§ Required work: I need the lines from the one containing "Image resolution: width=701" through the last line of the entries retyped exactly, with no pictures among them.

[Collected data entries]
----
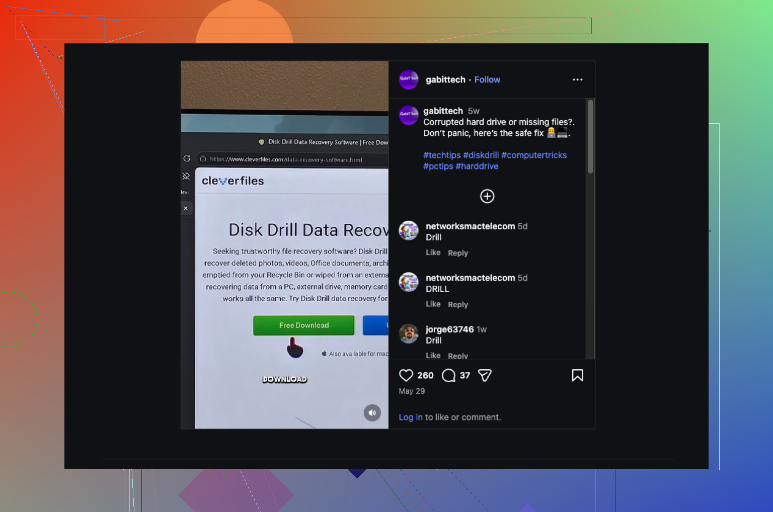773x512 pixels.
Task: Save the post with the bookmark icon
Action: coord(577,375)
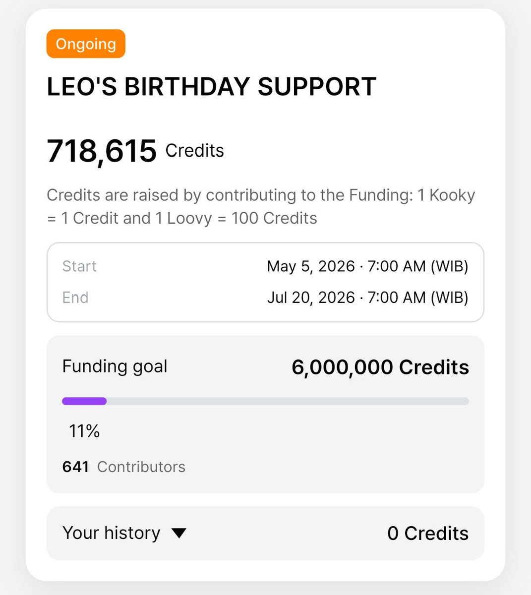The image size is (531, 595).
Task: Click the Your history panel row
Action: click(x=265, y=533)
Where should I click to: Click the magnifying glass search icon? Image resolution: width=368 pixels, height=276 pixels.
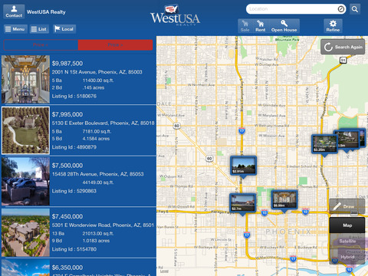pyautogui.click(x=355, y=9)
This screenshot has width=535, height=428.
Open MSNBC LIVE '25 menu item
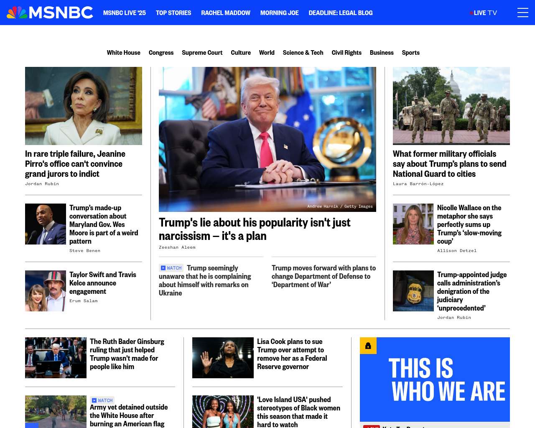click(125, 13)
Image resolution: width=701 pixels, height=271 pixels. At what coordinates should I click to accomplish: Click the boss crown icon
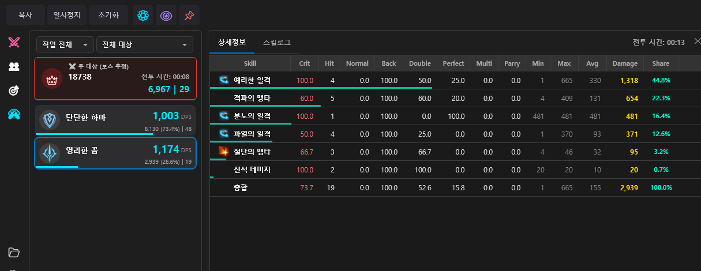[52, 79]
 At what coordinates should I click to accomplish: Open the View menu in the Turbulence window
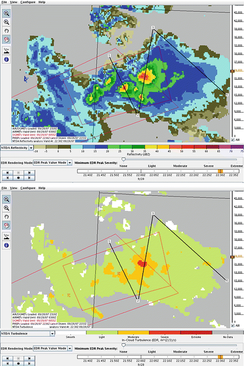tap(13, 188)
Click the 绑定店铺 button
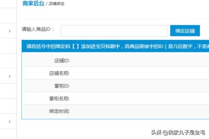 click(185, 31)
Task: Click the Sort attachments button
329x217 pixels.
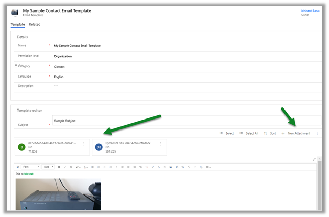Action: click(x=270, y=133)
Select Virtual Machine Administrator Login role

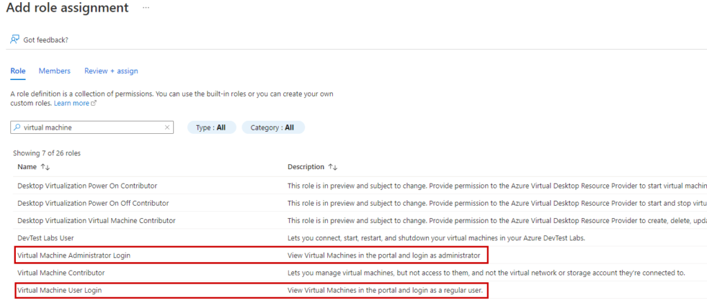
----
§ Your solution:
Image resolution: width=701 pixels, height=271 pixels. At what coordinates should I click to accomplish: Click the boss crown icon
[52, 79]
 At what coordinates should I click to accomplish: Open the View menu in the Turbulence window
tap(13, 188)
Click the 绑定店铺 button
 click(185, 31)
Task: Click the Sort attachments button
329x217 pixels.
Action: click(x=270, y=133)
Select Virtual Machine Administrator Login role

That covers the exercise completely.